### Source data
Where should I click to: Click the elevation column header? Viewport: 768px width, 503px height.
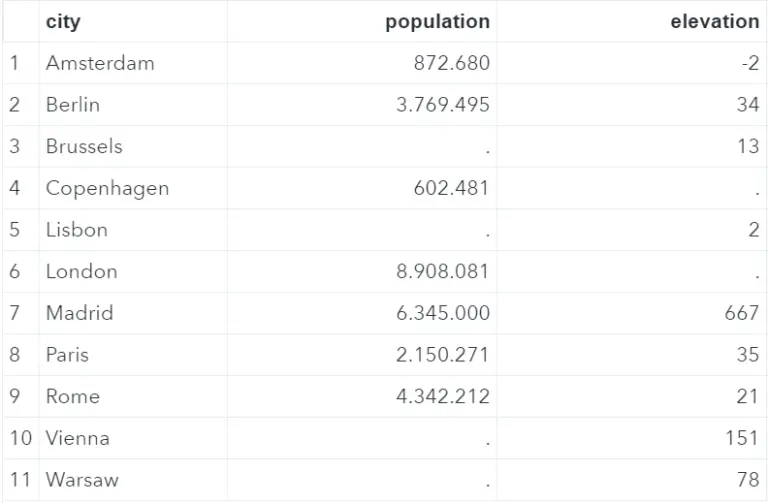click(x=631, y=22)
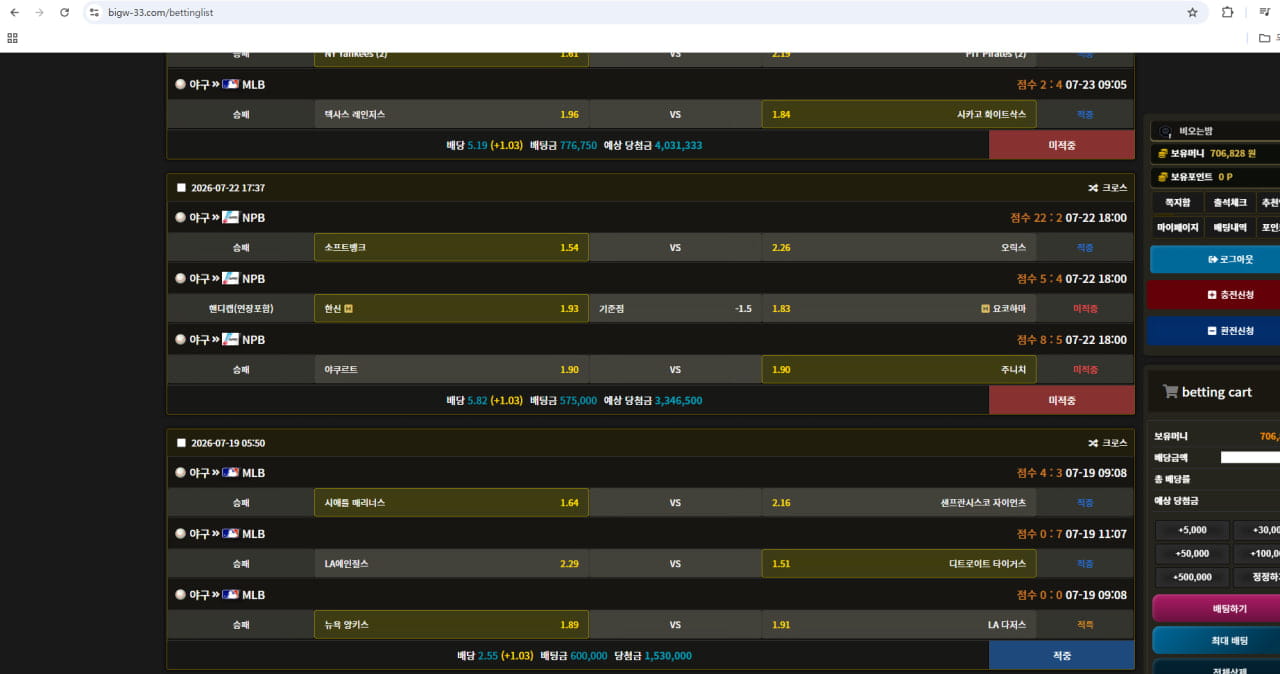This screenshot has width=1280, height=674.
Task: Add +50,000 to the bet amount
Action: pyautogui.click(x=1193, y=553)

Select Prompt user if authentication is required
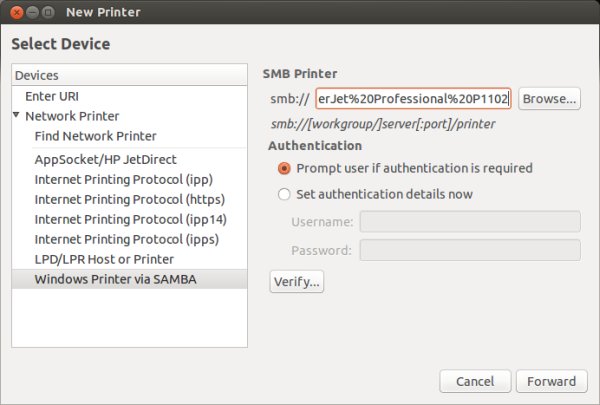click(285, 168)
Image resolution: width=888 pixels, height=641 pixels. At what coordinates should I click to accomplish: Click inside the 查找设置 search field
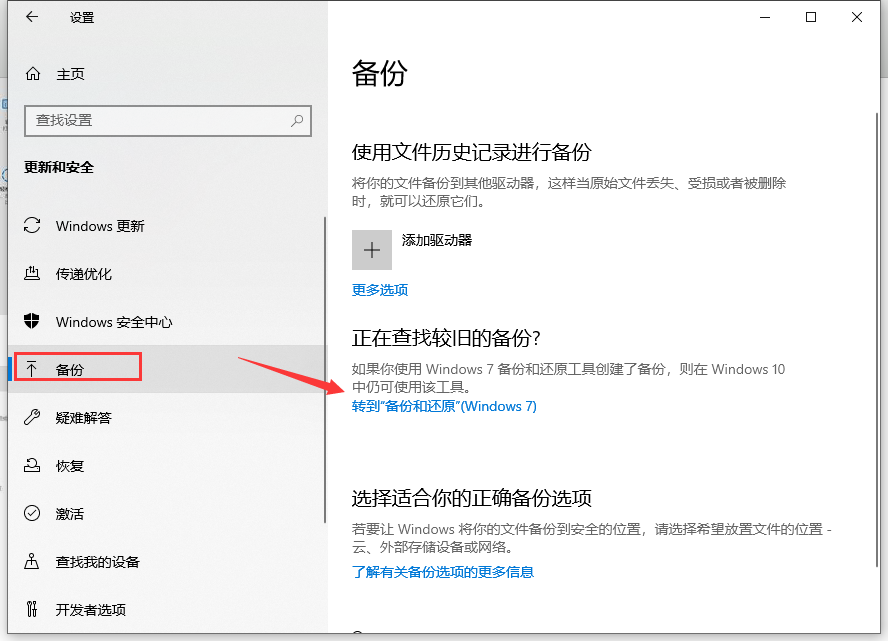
######
• _Problem details_: The records above need to be printed in full and exactly, without any of the pictures.

• _Answer space_:
Where should I click to: Click the elevation column header? Viewport: 768px width, 503px height.
click(x=631, y=22)
This screenshot has width=1280, height=674.
Task: Add +50,000 to the bet amount
Action: pyautogui.click(x=1193, y=553)

Select Prompt user if authentication is required
click(285, 168)
Image resolution: width=888 pixels, height=641 pixels. At what coordinates should I click to accomplish: Click inside the 查找设置 search field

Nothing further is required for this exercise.